Passo del documento
━━━━━━━━
E la lezione di ieri è un caposaldo da custodire a lungo, nel dibattito sul carcere e sulle ostatività. Sui detenuti di mafia e sul 4 bis. Cartabia ha l’umiltà di celare la propria riflessione in quella di Martini, e mette così in relazione teologia e diritto, fino al culmine di un assioma ripreso dagli insegnamenti del Cardinale: «La dignità va intesa come incomprimibile possibilità di recupero, di riscatto, qualunque cosa sia accaduta prima, qualunque fatto sia stato commesso: qui è la dignità della persona». Da qui nasce l’idea che «la pena debba guardare sempre al futuro, volta a sostenere il cammino di cambiamento di ogni persona: è lo stesso sguardo», ricorda la presidente emerita della Corte, «che si ritrova in tanti interventi di papa Francesco in materia di carcere. Speso il Papa sottolinea la necessità di non privare mai nessuno del diritto di ricominciare, e chiede che il carcere abbia sempre una finestra, fisica e simbolica, reale e metaforica».
Ed eccola, la finestra, cioè la speranza, il diritto alla speranza affermato dalla sentenza 253 del 2019 con cui la Consulta, il 23 ottobre dell’anno scorso, ha stabilito che anche i condannati per reati ostativi, secondo cioè le preclusioni nell’accesso ai benefici stabilite dal famigerato 4 bis dell’ordinamento penitenziario, devono poter ottenere almeno i permessi brevi senza necessariamente dover sottostare al vincolo della collaborazione. Cartabia riconnette quella pronuncia al più alto pensiero cristiano contemporaneo, Martini e Bergoglio. Non a caso, subito dopo il riferimento a Francesco, dice che «pur senza voler per forza indugiare nei riflessi tecnico giuridici del pensiero di Carlo Maria Martini», l’idea della pena rivolta al futuro rimirato dalla finestra della speranza «è anche il cammino che negli ultimi anni ha fatto la Corte, con più di una sentenza particolarmente audace». E in quelle pronunce, ricorda la presidente emerita, «quello che si tende a evitare è avere forme di esecuzione della pena improntate a rigidità, a fissità che non tengono conto di come il tempo della pena sia diverso per ciascun individuo».
━━━━━━━━
Estratti di dati
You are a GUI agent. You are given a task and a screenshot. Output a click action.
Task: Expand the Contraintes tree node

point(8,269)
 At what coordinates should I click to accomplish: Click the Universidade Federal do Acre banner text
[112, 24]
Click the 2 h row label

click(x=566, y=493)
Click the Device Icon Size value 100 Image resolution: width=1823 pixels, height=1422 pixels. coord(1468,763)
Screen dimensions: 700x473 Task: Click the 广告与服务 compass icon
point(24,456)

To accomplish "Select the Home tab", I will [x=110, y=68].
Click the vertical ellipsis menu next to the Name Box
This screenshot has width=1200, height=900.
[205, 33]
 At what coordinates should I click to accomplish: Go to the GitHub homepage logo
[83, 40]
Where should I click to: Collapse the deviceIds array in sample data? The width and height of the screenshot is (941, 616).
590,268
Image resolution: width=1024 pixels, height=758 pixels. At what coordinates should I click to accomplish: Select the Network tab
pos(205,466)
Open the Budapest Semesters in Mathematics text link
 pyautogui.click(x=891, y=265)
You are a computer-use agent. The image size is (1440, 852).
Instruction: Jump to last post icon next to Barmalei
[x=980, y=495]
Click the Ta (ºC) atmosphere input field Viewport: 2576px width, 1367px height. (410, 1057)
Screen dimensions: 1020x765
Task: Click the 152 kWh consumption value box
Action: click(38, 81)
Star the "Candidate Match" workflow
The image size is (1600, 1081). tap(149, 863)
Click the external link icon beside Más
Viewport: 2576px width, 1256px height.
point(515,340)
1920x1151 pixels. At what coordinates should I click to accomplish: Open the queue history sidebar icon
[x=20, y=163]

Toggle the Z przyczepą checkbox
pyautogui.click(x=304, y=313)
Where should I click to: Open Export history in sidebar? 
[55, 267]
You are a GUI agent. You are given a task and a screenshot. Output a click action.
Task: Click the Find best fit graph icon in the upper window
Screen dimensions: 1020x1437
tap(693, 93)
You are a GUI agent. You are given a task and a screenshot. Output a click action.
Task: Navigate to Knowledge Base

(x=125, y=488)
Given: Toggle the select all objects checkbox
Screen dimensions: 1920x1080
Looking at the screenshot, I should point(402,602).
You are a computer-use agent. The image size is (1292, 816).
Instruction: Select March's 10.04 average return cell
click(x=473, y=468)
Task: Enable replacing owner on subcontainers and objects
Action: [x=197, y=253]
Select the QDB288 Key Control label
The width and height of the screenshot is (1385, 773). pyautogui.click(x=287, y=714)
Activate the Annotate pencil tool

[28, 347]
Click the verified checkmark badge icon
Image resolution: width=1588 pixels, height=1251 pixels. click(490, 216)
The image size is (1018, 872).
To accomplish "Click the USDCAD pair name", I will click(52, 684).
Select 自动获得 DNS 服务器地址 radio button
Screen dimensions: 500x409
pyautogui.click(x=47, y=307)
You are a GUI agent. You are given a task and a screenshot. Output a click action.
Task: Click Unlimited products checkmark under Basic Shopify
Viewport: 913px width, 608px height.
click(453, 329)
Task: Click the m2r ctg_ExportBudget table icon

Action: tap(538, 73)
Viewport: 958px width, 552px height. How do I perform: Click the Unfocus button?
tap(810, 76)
━━━━━━━━
Obiettivo 1
Stabilisci se ciascuna affermazione concorda con il passo sulla dignità e la pena, rispondendo sì o no e citando alla lettera le parole decisive: (a) la Consulta ha pronunciato la sentenza 253 del 2019 il 23 ottobre; (b) secondo quella sentenza, i condannati per reati ostativi devono collaborare per ottenere i permessi brevi; (c) Cartabia collega quella pronuncia al pensiero di Martini e di Bergoglio.
Obiettivo 2
Rispondi alle seguenti domande in base al passo sulla dignità e la pena.
(a) Nell'assioma ripreso dagli insegnamenti del Cardinale, come va intesa la dignità?
(b) Quale finestra chiede papa Francesco per il carcere?
(c) Che cosa si tende a evitare nelle pronunce della Corte ricordate dalla presidente emerita?
Le voci provengono da un'altra fonte.

Risposta 1
(a) Sì: «con cui la Consulta, il 23 ottobre dell’anno scorso, ha stabilito».
(b) No: «senza necessariamente dover sottostare al vincolo della collaborazione».
(c) Sì: «Cartabia riconnette quella pronuncia al più alto pensiero cristiano contemporaneo, Martini e Bergoglio».

Risposta 2
(a) Va intesa come incomprimibile possibilità di recupero, di riscatto, qualunque cosa sia accaduta prima.
(b) Chiede che il carcere abbia sempre una finestra, fisica e simbolica, reale e metaforica.
(c) Si tende a evitare forme di esecuzione della pena improntate a rigidità e a fissità che non tengono conto di come il tempo della pena sia diverso per ciascun individuo.